━━━ Task input

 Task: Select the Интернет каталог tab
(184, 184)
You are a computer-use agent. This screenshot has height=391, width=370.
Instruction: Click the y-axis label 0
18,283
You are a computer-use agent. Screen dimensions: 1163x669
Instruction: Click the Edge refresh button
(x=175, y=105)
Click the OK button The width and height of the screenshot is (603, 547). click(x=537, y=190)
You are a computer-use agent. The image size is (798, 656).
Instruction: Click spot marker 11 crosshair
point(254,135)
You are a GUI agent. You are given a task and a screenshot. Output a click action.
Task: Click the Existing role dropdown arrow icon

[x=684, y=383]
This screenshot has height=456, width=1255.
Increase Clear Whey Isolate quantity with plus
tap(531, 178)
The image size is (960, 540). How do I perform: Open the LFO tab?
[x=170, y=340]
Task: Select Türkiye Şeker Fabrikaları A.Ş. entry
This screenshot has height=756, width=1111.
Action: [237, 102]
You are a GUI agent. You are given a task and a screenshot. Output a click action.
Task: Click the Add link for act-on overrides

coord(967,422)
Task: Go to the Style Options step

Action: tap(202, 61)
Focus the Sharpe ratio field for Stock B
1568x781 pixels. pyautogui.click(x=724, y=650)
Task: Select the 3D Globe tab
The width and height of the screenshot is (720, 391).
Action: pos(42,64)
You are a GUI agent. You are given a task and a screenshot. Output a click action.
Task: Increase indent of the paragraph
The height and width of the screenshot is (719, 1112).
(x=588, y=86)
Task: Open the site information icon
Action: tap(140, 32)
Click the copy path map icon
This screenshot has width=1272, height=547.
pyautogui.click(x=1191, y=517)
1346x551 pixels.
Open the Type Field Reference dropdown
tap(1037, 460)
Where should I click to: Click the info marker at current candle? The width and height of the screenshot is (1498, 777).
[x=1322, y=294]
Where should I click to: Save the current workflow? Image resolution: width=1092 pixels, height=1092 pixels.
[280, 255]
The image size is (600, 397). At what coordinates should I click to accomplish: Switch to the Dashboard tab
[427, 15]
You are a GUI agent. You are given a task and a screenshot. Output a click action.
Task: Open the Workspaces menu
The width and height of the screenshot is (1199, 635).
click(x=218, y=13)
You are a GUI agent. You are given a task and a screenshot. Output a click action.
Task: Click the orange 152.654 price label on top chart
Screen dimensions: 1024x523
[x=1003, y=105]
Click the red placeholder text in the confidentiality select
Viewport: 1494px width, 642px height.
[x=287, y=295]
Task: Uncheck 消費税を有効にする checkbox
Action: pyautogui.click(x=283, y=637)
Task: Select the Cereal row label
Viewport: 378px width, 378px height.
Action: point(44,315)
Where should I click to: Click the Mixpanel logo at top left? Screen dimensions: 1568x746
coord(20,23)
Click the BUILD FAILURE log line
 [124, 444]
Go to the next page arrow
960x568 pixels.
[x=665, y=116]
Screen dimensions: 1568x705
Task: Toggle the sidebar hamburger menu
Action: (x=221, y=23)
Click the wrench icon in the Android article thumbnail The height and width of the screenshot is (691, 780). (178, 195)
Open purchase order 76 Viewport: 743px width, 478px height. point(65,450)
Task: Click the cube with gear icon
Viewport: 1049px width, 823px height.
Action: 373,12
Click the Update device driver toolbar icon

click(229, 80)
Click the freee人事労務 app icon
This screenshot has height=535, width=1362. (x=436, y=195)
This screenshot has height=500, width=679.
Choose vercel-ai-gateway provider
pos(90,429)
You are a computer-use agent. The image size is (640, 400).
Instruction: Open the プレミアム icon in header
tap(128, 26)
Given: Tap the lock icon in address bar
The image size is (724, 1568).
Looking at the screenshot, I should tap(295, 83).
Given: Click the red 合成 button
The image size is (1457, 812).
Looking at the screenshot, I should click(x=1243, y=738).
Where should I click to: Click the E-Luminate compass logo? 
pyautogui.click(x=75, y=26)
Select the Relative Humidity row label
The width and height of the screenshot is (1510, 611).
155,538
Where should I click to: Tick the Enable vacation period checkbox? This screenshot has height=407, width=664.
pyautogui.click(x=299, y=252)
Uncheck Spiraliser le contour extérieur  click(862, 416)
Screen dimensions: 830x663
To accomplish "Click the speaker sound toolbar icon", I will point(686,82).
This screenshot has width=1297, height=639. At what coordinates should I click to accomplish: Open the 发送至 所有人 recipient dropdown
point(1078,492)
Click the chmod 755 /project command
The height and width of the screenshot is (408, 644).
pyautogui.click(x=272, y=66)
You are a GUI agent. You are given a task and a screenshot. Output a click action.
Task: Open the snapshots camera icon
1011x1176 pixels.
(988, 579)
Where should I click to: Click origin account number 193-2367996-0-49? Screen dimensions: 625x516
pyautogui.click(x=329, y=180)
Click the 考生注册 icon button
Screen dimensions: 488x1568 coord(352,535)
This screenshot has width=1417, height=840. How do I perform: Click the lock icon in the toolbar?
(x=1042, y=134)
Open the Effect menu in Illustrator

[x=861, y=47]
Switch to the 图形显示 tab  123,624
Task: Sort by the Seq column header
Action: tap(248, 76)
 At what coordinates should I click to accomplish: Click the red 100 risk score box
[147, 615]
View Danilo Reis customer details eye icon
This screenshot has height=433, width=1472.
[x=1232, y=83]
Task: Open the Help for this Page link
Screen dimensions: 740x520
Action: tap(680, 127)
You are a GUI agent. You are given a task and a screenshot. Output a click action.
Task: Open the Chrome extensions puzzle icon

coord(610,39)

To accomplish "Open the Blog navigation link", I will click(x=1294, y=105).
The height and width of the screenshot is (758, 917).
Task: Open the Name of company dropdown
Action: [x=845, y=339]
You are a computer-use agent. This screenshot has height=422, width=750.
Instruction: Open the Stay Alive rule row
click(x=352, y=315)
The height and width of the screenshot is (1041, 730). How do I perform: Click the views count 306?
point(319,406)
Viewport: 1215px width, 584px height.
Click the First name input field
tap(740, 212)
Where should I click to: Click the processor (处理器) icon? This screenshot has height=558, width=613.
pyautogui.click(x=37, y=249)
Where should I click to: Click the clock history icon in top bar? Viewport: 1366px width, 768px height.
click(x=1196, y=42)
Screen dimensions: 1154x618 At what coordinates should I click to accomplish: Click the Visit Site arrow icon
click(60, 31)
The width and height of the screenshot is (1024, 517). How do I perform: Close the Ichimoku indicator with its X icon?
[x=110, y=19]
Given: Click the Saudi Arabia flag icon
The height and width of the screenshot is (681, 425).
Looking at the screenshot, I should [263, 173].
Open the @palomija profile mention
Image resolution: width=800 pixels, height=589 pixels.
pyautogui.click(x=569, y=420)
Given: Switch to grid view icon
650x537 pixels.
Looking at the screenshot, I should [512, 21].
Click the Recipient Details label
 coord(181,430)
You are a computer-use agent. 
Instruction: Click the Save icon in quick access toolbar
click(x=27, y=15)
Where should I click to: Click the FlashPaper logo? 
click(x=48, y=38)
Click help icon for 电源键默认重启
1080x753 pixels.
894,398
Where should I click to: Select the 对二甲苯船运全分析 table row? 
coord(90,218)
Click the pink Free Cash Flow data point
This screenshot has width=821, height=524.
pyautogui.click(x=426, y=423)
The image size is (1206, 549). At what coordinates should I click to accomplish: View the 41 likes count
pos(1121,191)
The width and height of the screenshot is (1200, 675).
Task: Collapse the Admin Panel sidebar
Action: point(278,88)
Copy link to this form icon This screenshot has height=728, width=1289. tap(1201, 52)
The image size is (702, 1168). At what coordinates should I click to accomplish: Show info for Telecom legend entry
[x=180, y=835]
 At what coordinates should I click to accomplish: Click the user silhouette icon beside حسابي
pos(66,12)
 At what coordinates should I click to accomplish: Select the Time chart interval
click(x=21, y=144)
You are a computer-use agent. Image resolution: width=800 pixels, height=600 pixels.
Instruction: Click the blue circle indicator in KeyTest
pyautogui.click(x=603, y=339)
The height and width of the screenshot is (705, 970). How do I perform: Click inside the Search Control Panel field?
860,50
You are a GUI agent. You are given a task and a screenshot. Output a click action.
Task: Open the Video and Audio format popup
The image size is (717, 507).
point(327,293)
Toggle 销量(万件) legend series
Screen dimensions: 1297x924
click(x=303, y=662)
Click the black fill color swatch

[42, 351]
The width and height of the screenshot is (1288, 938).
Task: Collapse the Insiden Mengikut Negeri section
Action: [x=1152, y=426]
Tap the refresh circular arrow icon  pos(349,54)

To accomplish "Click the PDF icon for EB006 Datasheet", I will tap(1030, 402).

━━━━━━

**Work item**
Retype the portion of the data above that starts on the line with "The image size is (1206, 549)." and finishes on the line with "Copy link to", including both of those lines.

**Response below**
The image size is (1206, 549). At what coordinates should I click to accomplish: View the 41 likes count
pos(1121,191)
The width and height of the screenshot is (1200, 675).
Task: Collapse the Admin Panel sidebar
Action: point(278,88)
Copy link to this form icon This screenshot has height=728, width=1289. tap(1201, 52)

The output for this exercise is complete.